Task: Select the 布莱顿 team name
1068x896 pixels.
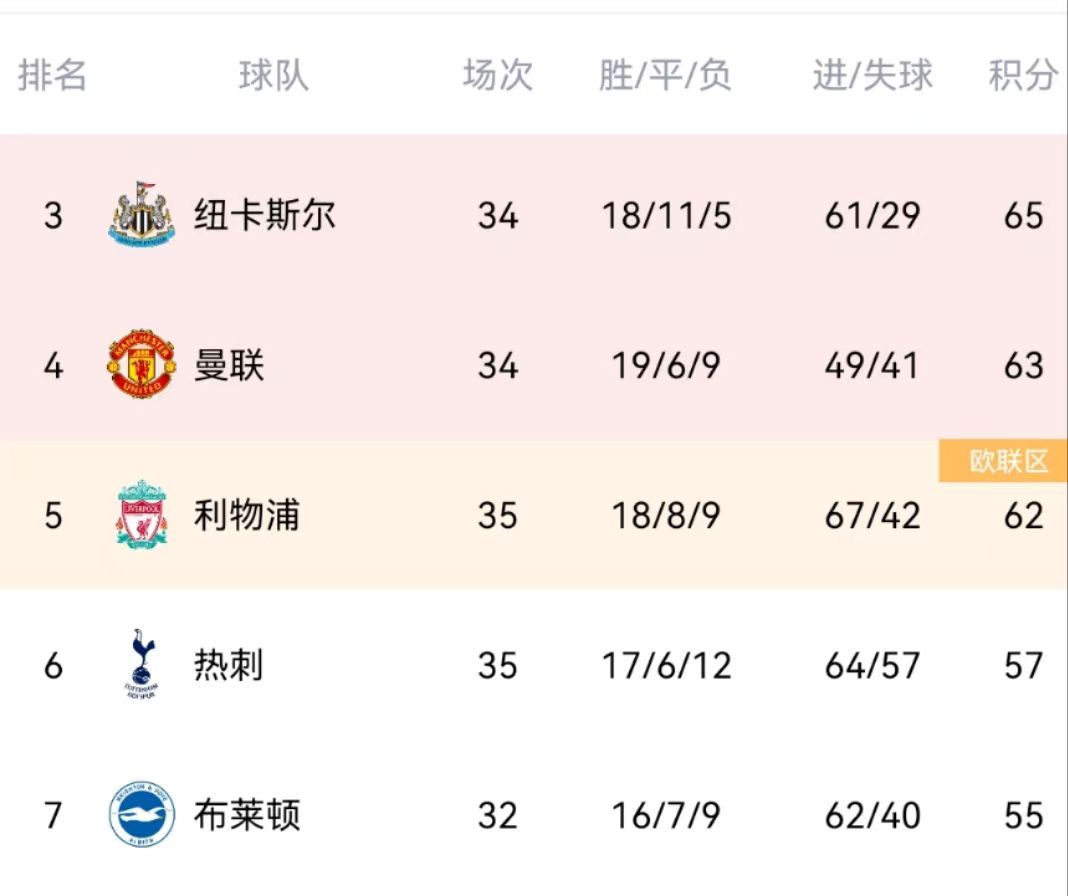Action: point(247,815)
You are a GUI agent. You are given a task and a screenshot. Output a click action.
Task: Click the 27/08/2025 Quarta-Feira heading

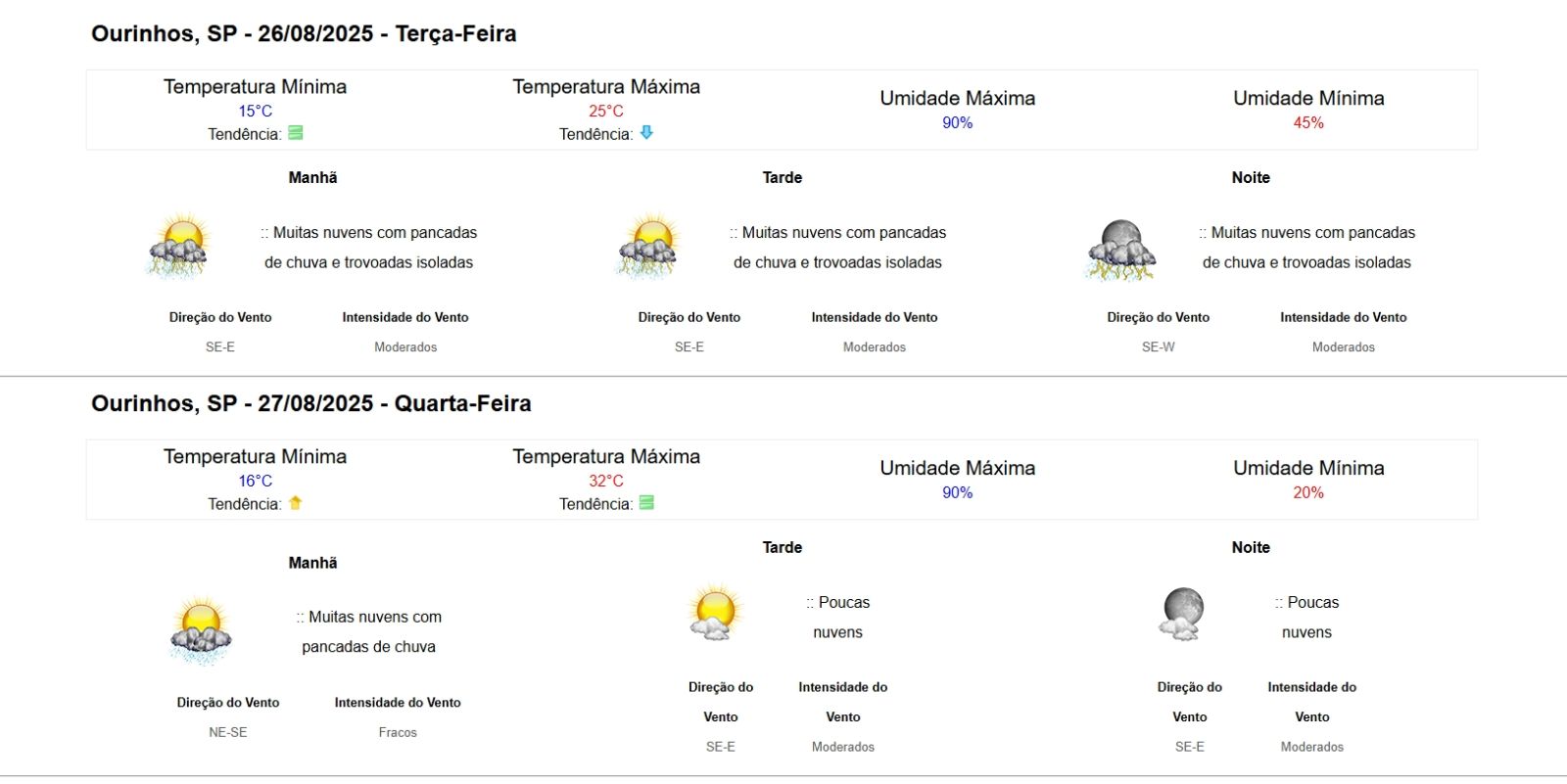pyautogui.click(x=310, y=404)
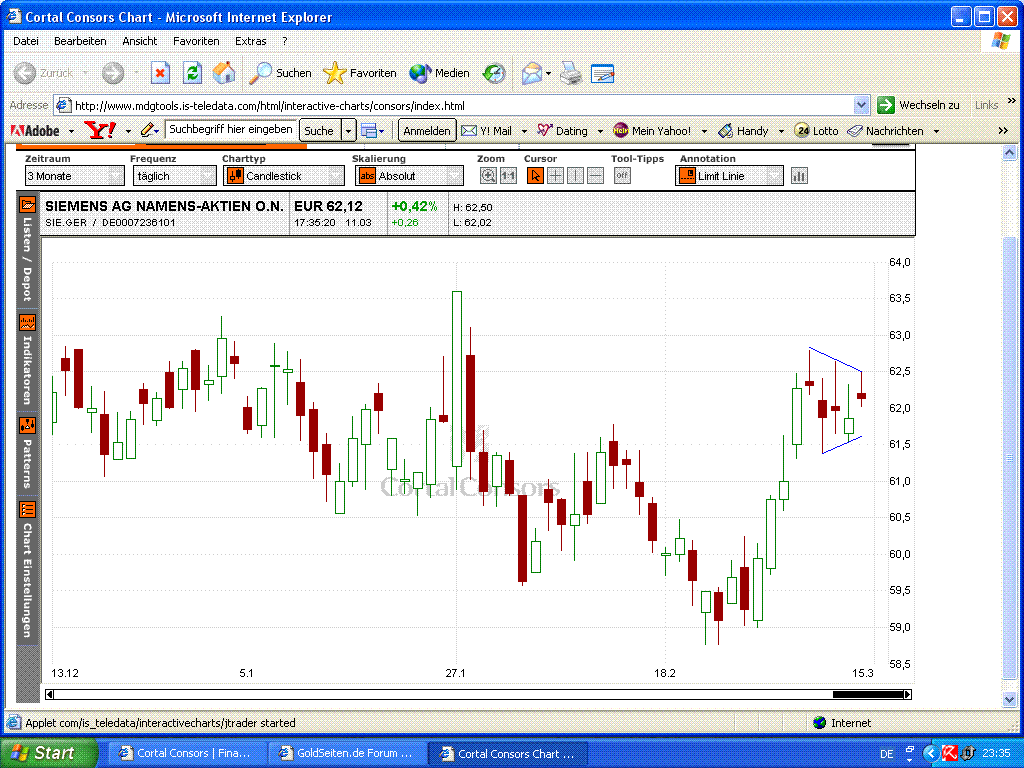Viewport: 1024px width, 768px height.
Task: Click the zoom-in magnifier icon
Action: (x=488, y=176)
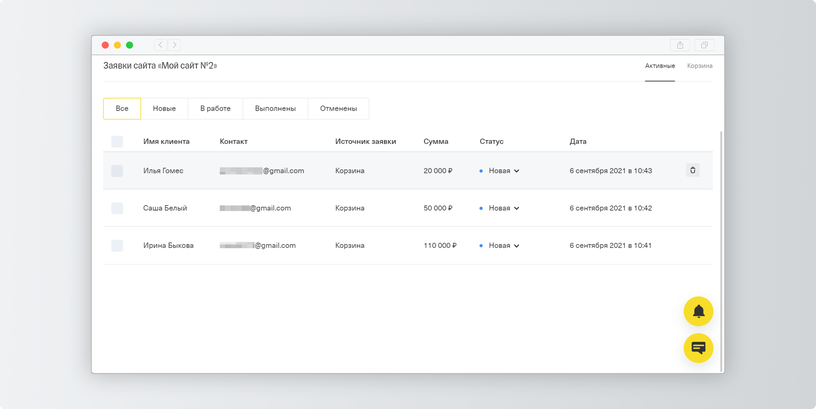Viewport: 816px width, 409px height.
Task: Show Выполнены requests
Action: [x=275, y=109]
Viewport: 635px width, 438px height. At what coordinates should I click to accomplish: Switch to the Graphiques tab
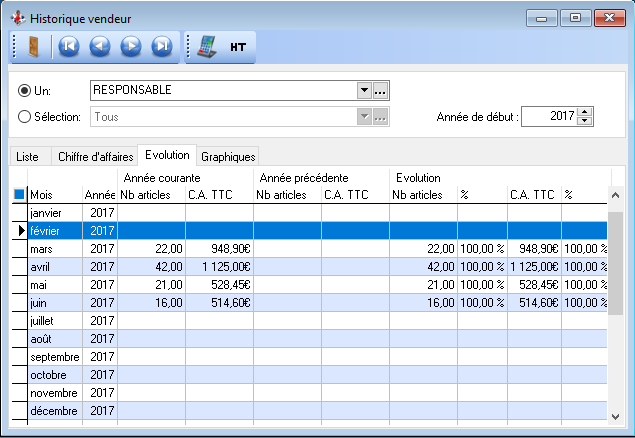pos(228,156)
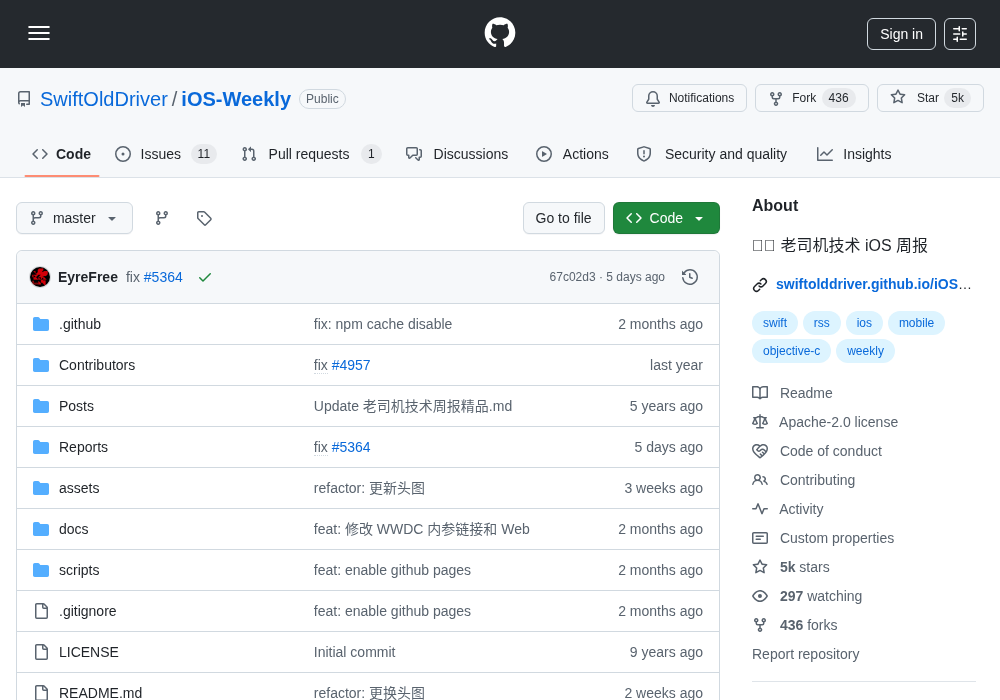This screenshot has width=1000, height=700.
Task: Switch to the Issues tab
Action: (x=166, y=154)
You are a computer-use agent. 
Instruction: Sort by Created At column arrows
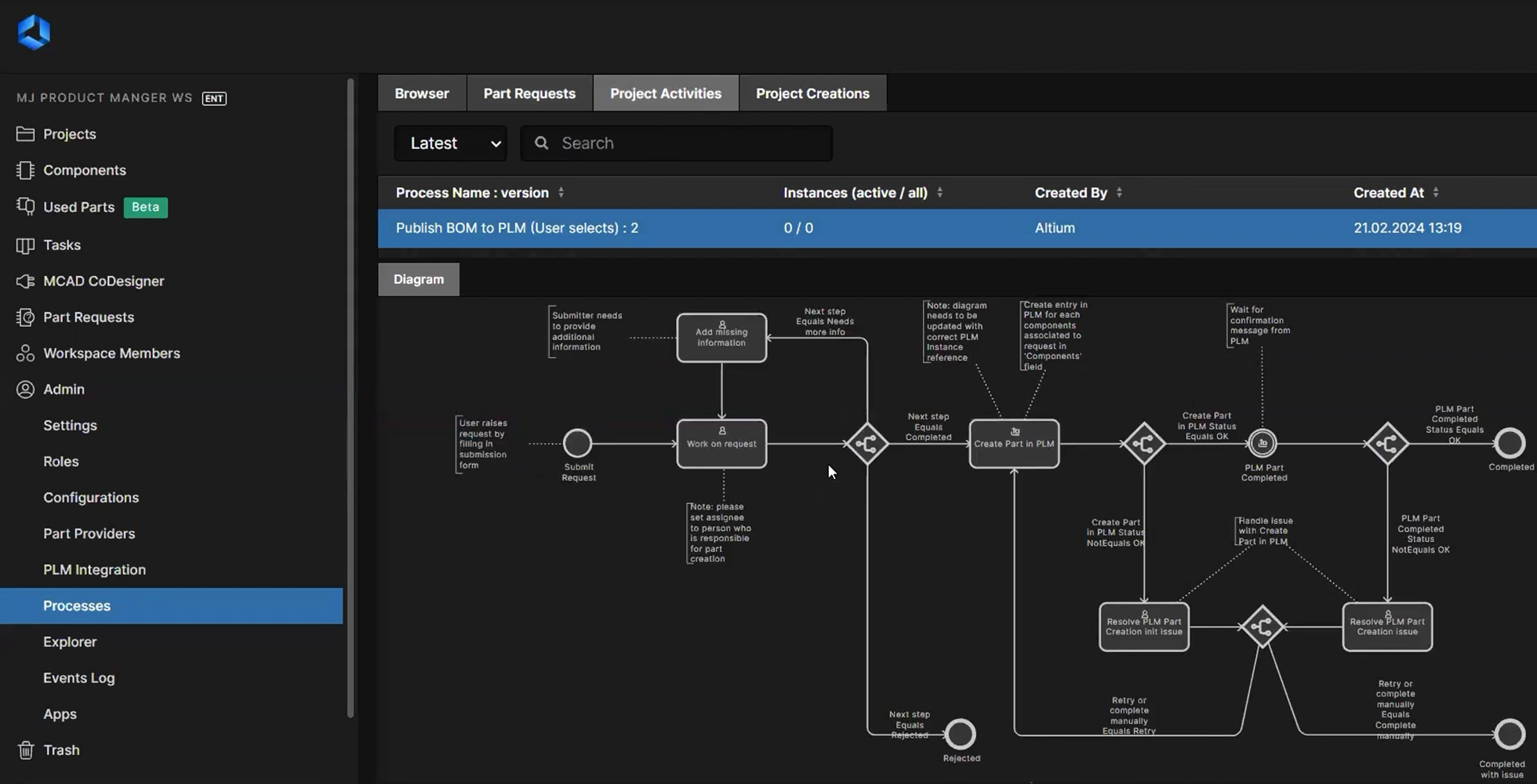click(1436, 193)
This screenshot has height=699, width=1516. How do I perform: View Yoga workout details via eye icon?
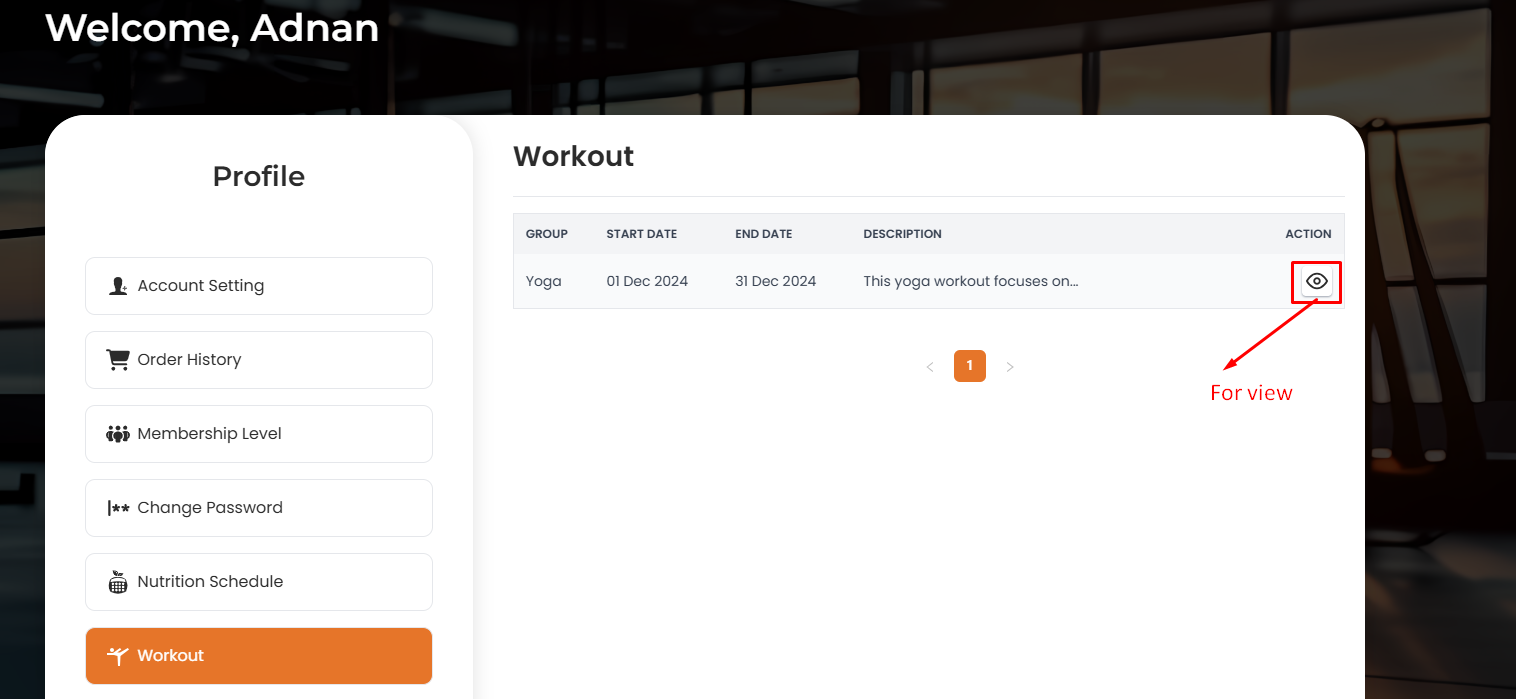coord(1316,282)
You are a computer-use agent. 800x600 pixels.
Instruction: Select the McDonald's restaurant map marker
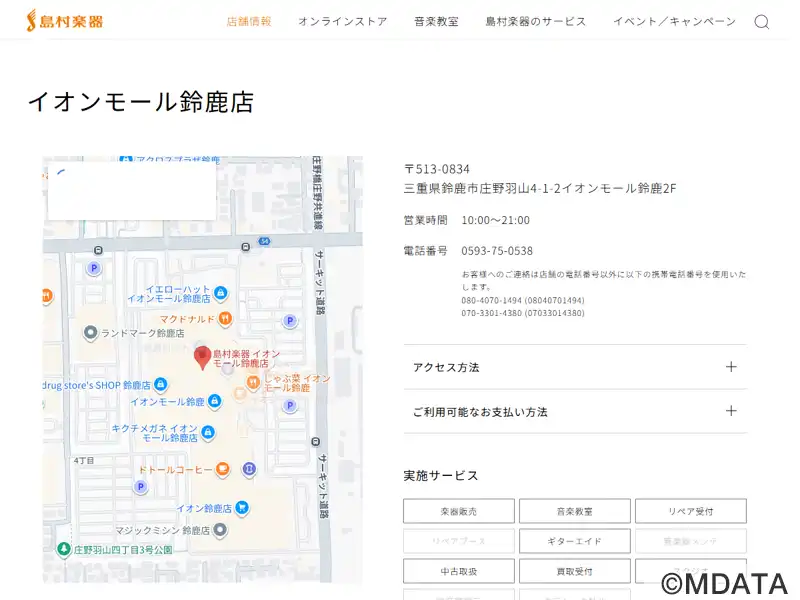tap(225, 319)
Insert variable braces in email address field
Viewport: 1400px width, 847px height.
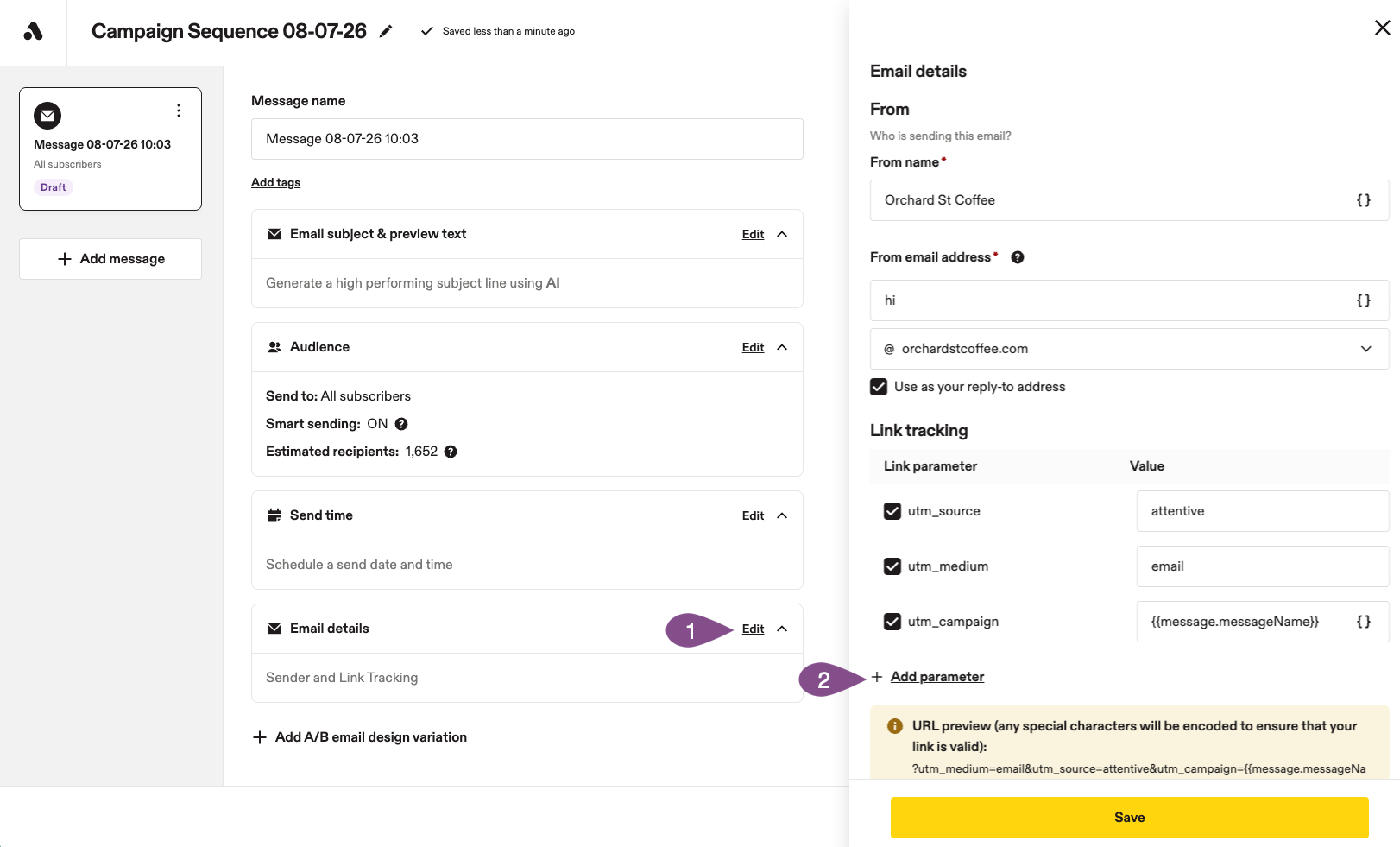pos(1364,300)
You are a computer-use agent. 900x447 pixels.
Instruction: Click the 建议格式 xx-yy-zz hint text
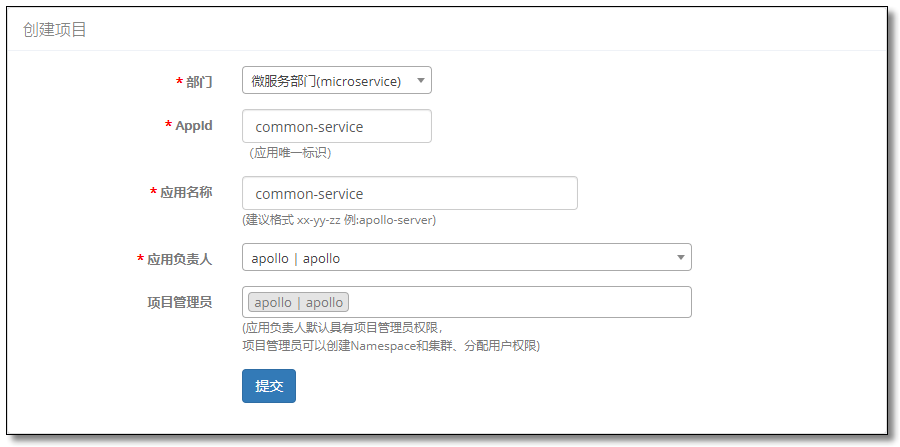coord(339,220)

______________________________

Exercise aim -
Could you give again the part of the data that opens with the line containing "You are a computer-use agent. 900x447 pixels." and runs through the end of the data, with the requests included, and scale every coordinate in the answers by 2.45, rounding to whole numbers with halves going up? Leave the pictures out of your answer.

Answer for the task -
You are a computer-use agent. 900x447 pixels.
Instruction: Click the 建议格式 xx-yy-zz hint text
coord(831,539)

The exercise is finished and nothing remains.